N.L. premier, aboriginal leaders make progress after marathon Muskrat Falls meeting

By The Canadian Press

ST. JOHN’S, N.L. – Indigenous leaders and the Newfoundland and Labrador provincial government came out of a marathon meeting early Wednesday touting significant progress made on the Muskrat Falls project.

Premier Dwight Ball announced in the early hours of the morning that an independent expert advisory committee — made up of provincial, federal, municipal and indigenous groups — will be created to monitor the mutli-billion-dollar hydroelectric project in Labrador and look at ways to reduce possible methylmercury contamination.

The project is upstream from 2,000 Inuit and other residents in the Lake Melville region, and critics are worried about methylmercury contamination if too many trees are left to rot at the bottom of the reservoir when the 41-square-kilometre area is flooded.

The provincial government also is agreeing to consider further clearing of the Muskrat Falls reservoir if needed.

“Going forward, decisions will be made using science-based research,” Ball told reporters after meeting with leaders from the Innu Nation, the Nunatsiavut Government and the NunatuKavut Community Council.

The meeting came after about 50 protesters entered the central Labrador site Saturday and occupied an accommodation complex, prompting Nalcor, the Crown corporation building the project, to remove at least 700 workers from the grounds.

On Monday, the company obtained an injunction naming 22 people occupying the site for potential arrest.

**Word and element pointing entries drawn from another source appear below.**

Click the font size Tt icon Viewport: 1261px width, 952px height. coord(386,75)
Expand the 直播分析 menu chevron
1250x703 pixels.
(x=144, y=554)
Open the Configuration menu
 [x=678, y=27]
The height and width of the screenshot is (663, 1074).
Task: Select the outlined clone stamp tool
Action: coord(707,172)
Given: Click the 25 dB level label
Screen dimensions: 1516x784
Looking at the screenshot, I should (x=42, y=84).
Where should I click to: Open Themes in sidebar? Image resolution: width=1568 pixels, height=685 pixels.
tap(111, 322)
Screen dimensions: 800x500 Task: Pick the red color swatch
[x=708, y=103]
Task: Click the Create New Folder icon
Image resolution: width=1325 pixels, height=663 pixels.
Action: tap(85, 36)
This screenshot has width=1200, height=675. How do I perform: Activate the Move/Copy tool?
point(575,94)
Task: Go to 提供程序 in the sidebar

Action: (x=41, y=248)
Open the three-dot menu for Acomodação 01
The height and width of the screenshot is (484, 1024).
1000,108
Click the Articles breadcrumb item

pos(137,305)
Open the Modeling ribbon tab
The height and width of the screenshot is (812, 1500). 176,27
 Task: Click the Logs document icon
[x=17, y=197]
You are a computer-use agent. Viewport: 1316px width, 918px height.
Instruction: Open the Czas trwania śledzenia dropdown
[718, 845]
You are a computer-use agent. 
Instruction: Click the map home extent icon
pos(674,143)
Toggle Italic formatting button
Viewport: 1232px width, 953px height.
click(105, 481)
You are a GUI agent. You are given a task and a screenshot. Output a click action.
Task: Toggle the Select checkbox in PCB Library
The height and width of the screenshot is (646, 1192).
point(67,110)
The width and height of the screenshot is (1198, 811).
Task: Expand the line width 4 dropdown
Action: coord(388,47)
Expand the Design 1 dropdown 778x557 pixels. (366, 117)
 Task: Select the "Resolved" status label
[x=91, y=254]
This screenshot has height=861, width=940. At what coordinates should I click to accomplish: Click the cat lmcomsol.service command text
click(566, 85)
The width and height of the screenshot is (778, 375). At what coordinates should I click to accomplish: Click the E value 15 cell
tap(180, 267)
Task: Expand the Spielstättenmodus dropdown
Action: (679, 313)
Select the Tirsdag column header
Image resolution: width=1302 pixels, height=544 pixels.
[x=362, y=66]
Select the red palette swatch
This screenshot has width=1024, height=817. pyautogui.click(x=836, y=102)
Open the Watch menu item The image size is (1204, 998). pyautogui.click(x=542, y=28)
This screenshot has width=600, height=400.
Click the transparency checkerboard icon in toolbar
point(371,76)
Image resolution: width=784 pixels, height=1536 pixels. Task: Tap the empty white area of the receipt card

The head of Nalcor said in a statement that protesters are risking serious injury, and has urged them to depart the site.

“You cannot break into or trespass on your own land,” demonstration organizer Denise Cole of Goose Bay said to applause from about 40 people gathered at the legislature in St. John’s as the meeting got underway Tuesday.

After the meeting, Nunatsiavut President Johannes Lampe told anti-Muskrat Falls protesters to go home because they had succeeded in their goals.

“If you are still at the site, within or (outside), or if you are still doing the hunger strike, go home,” Lampe said.

“I feel that the progress that has been made today will give the Labrador Inuit the opportunity to go back home to your family, your friends, your children, your grandchildren.”

Todd Russell, the president of the NunatuKavut Community Council, said he is confident the agreed proposal will minimize the affects of methylmercury and secure his community’s food and culture.

“The decisions that will be made, going forward, will not be at the whim of government,” Russell said. “They will be made by science and it will incorporate the traditional knowledge of our people. This is a huge step forward.”

Anastasia Quepee of the Innu Nation told reporters that her thoughts have been with protesters in Ottawa and in Labrador.

Supporters have been gathering around the Human Rights monument in Ottawa for Billy Gauthier, Delilah Saunders and Jerry Kohlmeister, who have been staging a hunger strike there in efforts to draw attention to the Muskrat Falls dispute.

The project is well behind schedule and over budget. Estimated costs have soared to $11.4 billion from $7.4 billion four years ago. First power has been delayed until 2019.